As listas de “melhores do ano” são sempre muito subjectivas: um álbum pode ser visto como algo de extraordinário para uns, enquanto que para outros é algo de banal. Mas quando há inúmeras revistas a referenciar os mesmos discos nas suas publicações de fim de ano, quer-nos parecer que estamos perante algo de especial e que merece ser ouvido. Kendrick Lamar, Sufjan Stevens, Jamie xx, Grimes ou Tame Impala foram das presenças mais assíduas nas listas de 2015. Há algo que quase todos estes artistas têm em comum, e é a sua presença em festivais portugueses para 2016. Excepto um: Sufjan Stevens.

Foram três as ocasiões em que o público português teve o privilégio de assistir a um concerto do artista: na sua estreia em Portugal no Cine-Teatro António Lamoso em Santa Maria da Feira (2004) e para dois concertos integrantes da Age of Adz Tour, nos Coliseus de Lisboa e do Porto (2011). Aqueles que marcaram presença numa destas actuações, falam de um concerto que os marcou para sempre, um dos melhores a que já assistiram – é impossível ficar indiferente à chuva de balões em “Chicago” – e uma experiência a repetir.

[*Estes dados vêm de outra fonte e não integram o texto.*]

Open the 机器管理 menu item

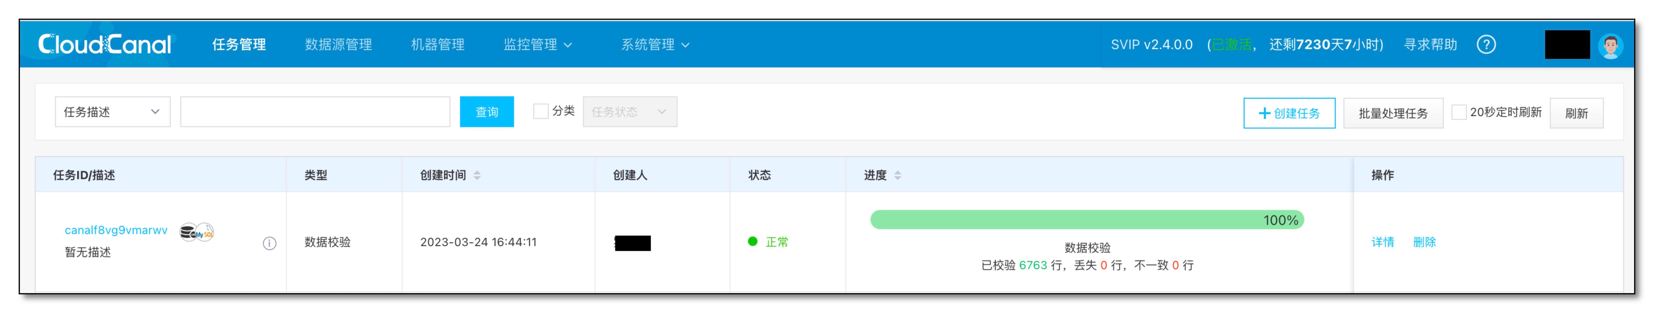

Frisa-se a forma como as músicas ganham uma nova ‘vida’ quando tocadas ao vivo. Tantos elogios despertam a atenção de qualquer um para com os concertos de Sufjan Stevens, mas a verdade é que se caminha para um jejum de cinco anos sem o termos por terras lusitanas.

Cinco foram também os anos que separam The Ade of Adz do mais recente Carrie & Lowell. Muitos são aqueles que sonham em conhecer os seus artistas favoritos. Em Carrie & Lowell, Sufjan Stevens cumpre esse sonho ao contar diversas histórias da sua infância; a infância de cada um de nós é dos momentos mais pessoais e acarinhados no trajeto das nossas vidas, o que faz com que este seja o álbum mais pessoal de Sufjan até à data: desde uma conversa com a sua mãe, Carrie, na cama de um hospital em “Fourth of July”, o período de aceitação da morte da mesma em “Should Have Known Better” ou até de um professor de natação que não conseguia dizer o nome de Sufjan em “Eugene”. Para acompanhar este álbum tão pessoal, o artista recorre ao uso de entre dois a quatro instrumentos por canção, relembrando o registo folk do seu quarto álbum Seven Swans, embora mais aperfeiçoado. Através deles, Sufjan consegue criar instrumentais que não só complementam as letras das canções, como consegue criar uma harmonia perfeita entre elas. A junção destes elementos faz com que seja, provavelmente, o seu melhor disco.

Com novo álbum na bagagem, seria de esperar que o regresso para Portugal estivesse para breve mas esta tarefa parece estar difícil de se realizar. De forma a enquadrar-se no novo trabalho do americano, a Carrie & Lowell Tour tem sido realizada exclusivamente em salas fechadas, carimbando, à partida, um ‘não’ relativamente a actuações em festivais, com a possível excepção do Super Bock Super Rock que desde o ano passado se realiza no Parque das Nações (para não dizer que a presença dos amigos The National no cartaz, seria um bom argumento para o convencer a voltar a Portugal). Mas acontece que no passado mês de janeiro, o Coachella anunciou o seu cartaz e para surpresa de alguns, Sufjan Stevens integra-o, mesmo tratando-se de um festival ao ar livre. Como LCD Soundsytem vão marcar presença tanto no Coachella como no Vodafone Paredes de Coura, cresce a esperança de ver Sufjan Stevens pelos lado do rio Taboão.

Mas no final do dia, quais são os motivos por trás do desejo de voltar a (re)ver Sufjan Stevens? Com um total de sete aclamados discos na sua carreira – todos eles de diferentes estilos, como electrónica ou folk, fruto dos variados instrumentos que o artista toca e tenta incorporar em cada um dos seus álbuns -, não falta material para o artista apresentar em Portugal, especialmente nesta nova tour em que todos os álbuns estão a ser revistos e há, pelo menos, havendo sempre surpresas nas setlists de cada concerto. Surpresa é também um dos adjetivos que melhoram caracterizam o trabalho de Sufjan Stevens: o multi-instrumentista reinventa-se em cada um dos seus trabalhos, havendo sempre uma constante inovação mas nunca perdendo a qualidade com que nos habituado, contribuindo então para uma enorme legião de fãs. E é esta mesma legião que faz um apelo às promotoras portuguesas: tragam Sufjan Stevens a Portugal.